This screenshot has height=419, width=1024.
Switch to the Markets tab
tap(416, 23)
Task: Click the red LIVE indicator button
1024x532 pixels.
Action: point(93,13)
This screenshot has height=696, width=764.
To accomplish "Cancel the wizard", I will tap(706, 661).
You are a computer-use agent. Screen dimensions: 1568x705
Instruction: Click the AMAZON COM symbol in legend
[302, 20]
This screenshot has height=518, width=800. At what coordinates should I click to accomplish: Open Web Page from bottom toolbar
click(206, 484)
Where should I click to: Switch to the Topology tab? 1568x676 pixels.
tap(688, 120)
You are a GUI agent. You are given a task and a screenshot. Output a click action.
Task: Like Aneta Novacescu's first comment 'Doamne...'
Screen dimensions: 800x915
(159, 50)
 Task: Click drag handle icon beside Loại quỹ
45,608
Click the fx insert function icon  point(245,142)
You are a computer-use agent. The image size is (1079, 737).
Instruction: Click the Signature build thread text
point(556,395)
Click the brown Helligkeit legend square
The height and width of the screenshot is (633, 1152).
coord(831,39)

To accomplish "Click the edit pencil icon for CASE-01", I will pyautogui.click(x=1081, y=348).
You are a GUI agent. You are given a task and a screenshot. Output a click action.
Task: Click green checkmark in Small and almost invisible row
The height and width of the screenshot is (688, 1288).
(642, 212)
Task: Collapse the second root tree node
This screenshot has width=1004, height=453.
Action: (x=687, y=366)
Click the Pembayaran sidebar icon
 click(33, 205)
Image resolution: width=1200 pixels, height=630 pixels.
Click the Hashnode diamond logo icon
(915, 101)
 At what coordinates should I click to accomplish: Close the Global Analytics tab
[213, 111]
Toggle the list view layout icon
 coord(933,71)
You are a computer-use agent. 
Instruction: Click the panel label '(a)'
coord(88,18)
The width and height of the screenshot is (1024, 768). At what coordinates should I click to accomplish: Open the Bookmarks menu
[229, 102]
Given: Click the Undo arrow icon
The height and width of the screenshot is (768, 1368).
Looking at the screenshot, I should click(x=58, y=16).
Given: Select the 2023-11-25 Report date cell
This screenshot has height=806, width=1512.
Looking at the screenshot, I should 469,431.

——

Take the lines above and print them exactly.

This screenshot has height=419, width=1024.
Switch to the Markets tab
tap(416, 23)
Task: Click the red LIVE indicator button
1024x532 pixels.
Action: point(93,13)
This screenshot has height=696, width=764.
To accomplish "Cancel the wizard", I will tap(706, 661).
You are a computer-use agent. Screen dimensions: 1568x705
Instruction: Click the AMAZON COM symbol in legend
[302, 20]
This screenshot has height=518, width=800. At what coordinates should I click to accomplish: Open Web Page from bottom toolbar
click(206, 484)
Where should I click to: Switch to the Topology tab? 1568x676 pixels.
tap(688, 120)
You are a GUI agent. You are given a task and a screenshot. Output a click action.
Task: Like Aneta Novacescu's first comment 'Doamne...'
Screen dimensions: 800x915
(159, 50)
 Task: Click drag handle icon beside Loại quỹ
45,608
Click the fx insert function icon  point(245,142)
You are a computer-use agent. The image size is (1079, 737).
Instruction: Click the Signature build thread text
point(556,395)
Click the brown Helligkeit legend square
The height and width of the screenshot is (633, 1152).
coord(831,39)

To accomplish "Click the edit pencil icon for CASE-01", I will pyautogui.click(x=1081, y=348).
You are a GUI agent. You are given a task and a screenshot. Output a click action.
Task: Click green checkmark in Small and almost invisible row
The height and width of the screenshot is (688, 1288).
(642, 212)
Task: Collapse the second root tree node
This screenshot has width=1004, height=453.
Action: (x=687, y=366)
Click the Pembayaran sidebar icon
 click(33, 205)
Image resolution: width=1200 pixels, height=630 pixels.
Click the Hashnode diamond logo icon
(915, 101)
 At what coordinates should I click to accomplish: Close the Global Analytics tab
[213, 111]
Toggle the list view layout icon
 coord(933,71)
You are a computer-use agent. 
Instruction: Click the panel label '(a)'
coord(88,18)
The width and height of the screenshot is (1024, 768). At what coordinates should I click to accomplish: Open the Bookmarks menu
[229, 102]
Given: Click the Undo arrow icon
The height and width of the screenshot is (768, 1368).
Looking at the screenshot, I should click(x=58, y=16).
Given: Select the 2023-11-25 Report date cell
This screenshot has height=806, width=1512.
Looking at the screenshot, I should 469,431.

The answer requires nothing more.